(Stored data entries)
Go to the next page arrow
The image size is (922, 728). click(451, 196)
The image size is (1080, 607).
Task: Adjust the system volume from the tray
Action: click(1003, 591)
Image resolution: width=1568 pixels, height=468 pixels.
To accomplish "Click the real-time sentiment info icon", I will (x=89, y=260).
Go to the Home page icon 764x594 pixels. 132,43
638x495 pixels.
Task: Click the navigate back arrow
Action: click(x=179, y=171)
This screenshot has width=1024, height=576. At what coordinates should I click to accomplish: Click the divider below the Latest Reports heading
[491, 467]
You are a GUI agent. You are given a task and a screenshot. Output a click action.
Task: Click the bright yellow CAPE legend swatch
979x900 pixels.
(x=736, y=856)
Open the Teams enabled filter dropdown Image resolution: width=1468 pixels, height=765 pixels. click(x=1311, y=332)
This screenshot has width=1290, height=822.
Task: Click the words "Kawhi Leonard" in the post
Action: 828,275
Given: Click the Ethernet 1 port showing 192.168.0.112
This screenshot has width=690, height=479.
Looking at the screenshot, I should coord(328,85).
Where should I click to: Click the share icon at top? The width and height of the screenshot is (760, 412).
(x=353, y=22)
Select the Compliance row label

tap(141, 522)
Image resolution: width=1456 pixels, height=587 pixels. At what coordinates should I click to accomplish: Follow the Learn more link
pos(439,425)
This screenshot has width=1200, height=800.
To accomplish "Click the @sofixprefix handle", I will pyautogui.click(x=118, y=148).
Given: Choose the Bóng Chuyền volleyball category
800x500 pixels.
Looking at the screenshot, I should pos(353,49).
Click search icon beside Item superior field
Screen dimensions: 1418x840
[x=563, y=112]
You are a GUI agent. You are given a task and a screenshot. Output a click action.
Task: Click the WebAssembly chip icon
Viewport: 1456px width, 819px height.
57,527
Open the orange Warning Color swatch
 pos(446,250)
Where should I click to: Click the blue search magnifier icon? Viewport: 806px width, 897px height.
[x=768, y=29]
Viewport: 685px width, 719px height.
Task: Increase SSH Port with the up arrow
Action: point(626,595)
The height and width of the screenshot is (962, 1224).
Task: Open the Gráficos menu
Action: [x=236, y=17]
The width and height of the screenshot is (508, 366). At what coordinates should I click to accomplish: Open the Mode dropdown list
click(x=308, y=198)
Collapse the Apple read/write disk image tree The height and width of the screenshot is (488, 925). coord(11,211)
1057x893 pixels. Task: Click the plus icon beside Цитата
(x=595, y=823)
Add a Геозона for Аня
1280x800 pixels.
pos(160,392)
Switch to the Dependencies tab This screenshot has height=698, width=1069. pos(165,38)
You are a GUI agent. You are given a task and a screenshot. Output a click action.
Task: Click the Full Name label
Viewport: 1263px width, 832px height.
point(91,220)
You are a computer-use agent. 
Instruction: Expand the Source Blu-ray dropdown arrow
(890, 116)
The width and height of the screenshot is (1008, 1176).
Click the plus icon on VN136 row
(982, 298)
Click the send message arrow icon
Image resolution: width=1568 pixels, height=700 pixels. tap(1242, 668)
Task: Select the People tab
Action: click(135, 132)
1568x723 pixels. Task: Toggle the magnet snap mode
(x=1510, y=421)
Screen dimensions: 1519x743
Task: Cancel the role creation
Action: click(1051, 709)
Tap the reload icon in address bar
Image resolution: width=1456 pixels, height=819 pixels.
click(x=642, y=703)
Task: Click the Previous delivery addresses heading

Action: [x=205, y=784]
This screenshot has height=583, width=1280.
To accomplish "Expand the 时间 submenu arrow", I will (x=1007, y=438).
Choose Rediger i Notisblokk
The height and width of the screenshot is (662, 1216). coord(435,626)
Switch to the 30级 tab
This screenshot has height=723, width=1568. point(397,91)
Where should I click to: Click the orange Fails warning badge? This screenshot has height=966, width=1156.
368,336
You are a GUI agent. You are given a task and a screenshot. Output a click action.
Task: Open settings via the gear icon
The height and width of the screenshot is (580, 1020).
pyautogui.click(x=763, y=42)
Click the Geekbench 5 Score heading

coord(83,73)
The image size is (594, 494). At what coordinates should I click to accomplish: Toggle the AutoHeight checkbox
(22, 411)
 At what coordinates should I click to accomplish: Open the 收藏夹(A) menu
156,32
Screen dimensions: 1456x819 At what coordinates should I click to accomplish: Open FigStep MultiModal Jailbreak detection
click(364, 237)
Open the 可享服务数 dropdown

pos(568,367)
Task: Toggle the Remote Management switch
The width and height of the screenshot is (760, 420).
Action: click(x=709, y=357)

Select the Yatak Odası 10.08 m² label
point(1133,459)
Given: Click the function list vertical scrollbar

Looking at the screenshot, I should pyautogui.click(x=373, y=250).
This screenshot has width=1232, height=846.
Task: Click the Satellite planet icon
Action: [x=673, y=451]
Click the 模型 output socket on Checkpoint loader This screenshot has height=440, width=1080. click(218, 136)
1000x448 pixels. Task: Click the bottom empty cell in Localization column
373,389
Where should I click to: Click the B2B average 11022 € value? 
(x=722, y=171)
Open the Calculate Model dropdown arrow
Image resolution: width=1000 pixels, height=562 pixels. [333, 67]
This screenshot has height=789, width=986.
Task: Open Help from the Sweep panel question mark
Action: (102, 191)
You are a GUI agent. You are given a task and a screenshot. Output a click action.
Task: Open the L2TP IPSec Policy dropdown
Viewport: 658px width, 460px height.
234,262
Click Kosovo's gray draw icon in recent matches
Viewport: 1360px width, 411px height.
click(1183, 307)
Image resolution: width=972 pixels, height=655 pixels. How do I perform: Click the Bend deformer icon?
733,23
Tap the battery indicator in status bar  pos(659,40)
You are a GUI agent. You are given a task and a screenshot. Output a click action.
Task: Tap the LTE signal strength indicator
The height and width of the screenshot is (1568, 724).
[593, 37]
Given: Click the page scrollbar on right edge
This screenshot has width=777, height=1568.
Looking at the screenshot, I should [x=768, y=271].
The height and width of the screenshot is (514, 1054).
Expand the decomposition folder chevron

ACTION ITEM
What is the number of lines in the records that contain "indicator"? Give that number only.

WRITTEN RESPONSE
2